BOSSA’s “bottom-up” approach can help people focus on speech coming from a predetermined location, but in real life, people rapidly shift their attention to different conversations. “You can’t do that with this algorithm,” said Michael Stone, an audiology researcher at the University of Manchester in the U.K. who was not involved in the new study.
Stone added that the study didn’t replicate how sounds echo and reverberate in real life, especially in indoor settings. Still, he said BOSSA could be more practical for hearing aids than algorithms based on deep neural networks, another emerging approach to sound filtering.
Deep neural network models need extensive training to be prepared for all the different configurations of speakers the user may encounter. And once implemented, the computational demands of these models require a lot of power. BOSSA is simpler by comparison, relying mainly on the spatial difference between two sounds.

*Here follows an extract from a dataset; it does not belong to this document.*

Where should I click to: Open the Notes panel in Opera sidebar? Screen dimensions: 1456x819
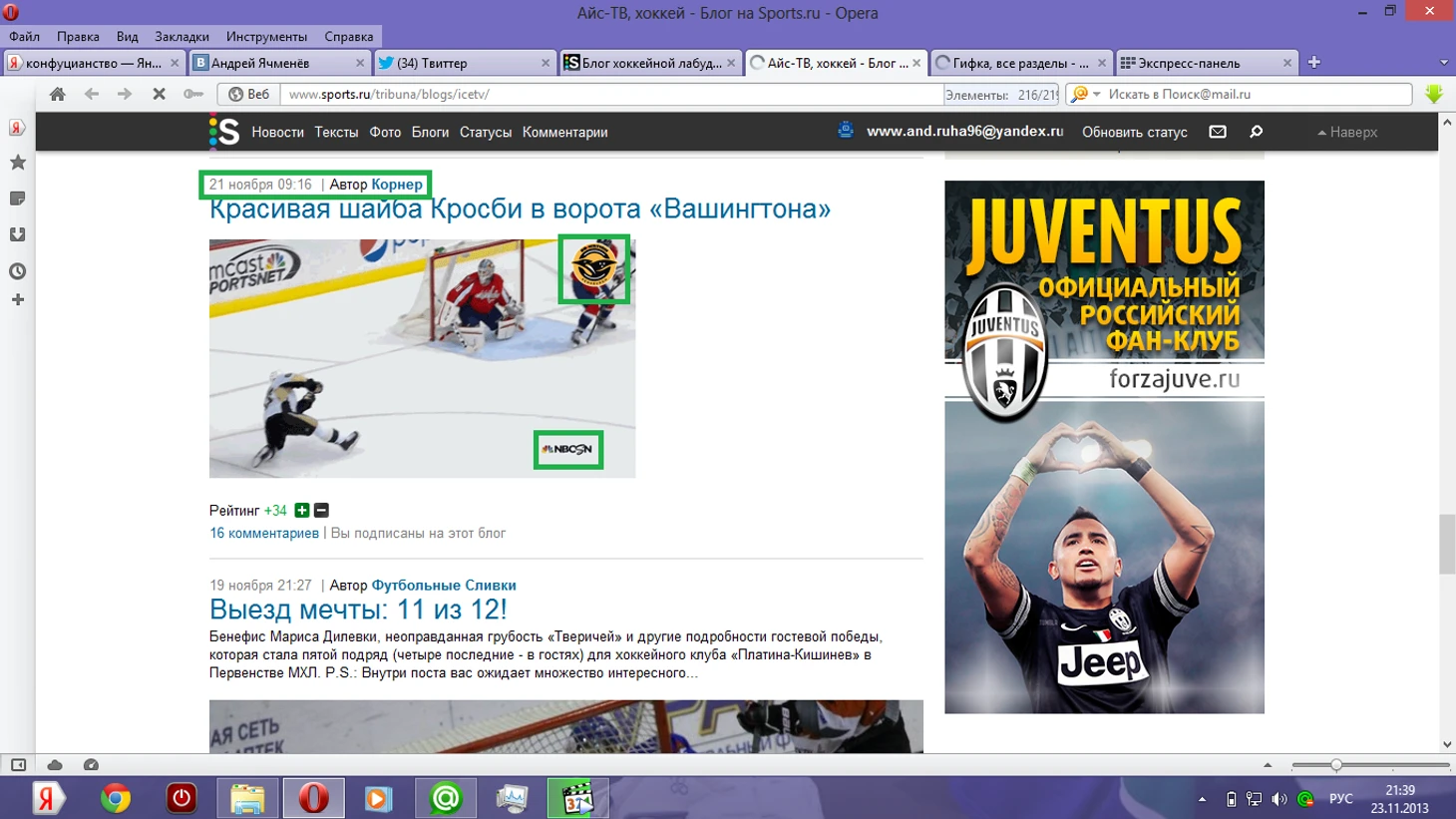18,199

BOSSA may also be more transparent than the “black box” of deep neural networks, said Fan-Gang Zeng, professor of otolaryngology at University of California, Irvine, who was not involved with the research. That means it would be easier to interpret how sound inputs become algorithmic outputs, perhaps making the model simpler to refine.
Zeng added that BOSSA may require further refining as it is studied in more-realistic scenarios. The researchers plan to test BOSSA in proper hearing aids, rather than in headphones, and also hope to develop a steering mechanism to help users direct the algorithm’s focus.
This article is for informational purposes only and is not meant to offer medical advice.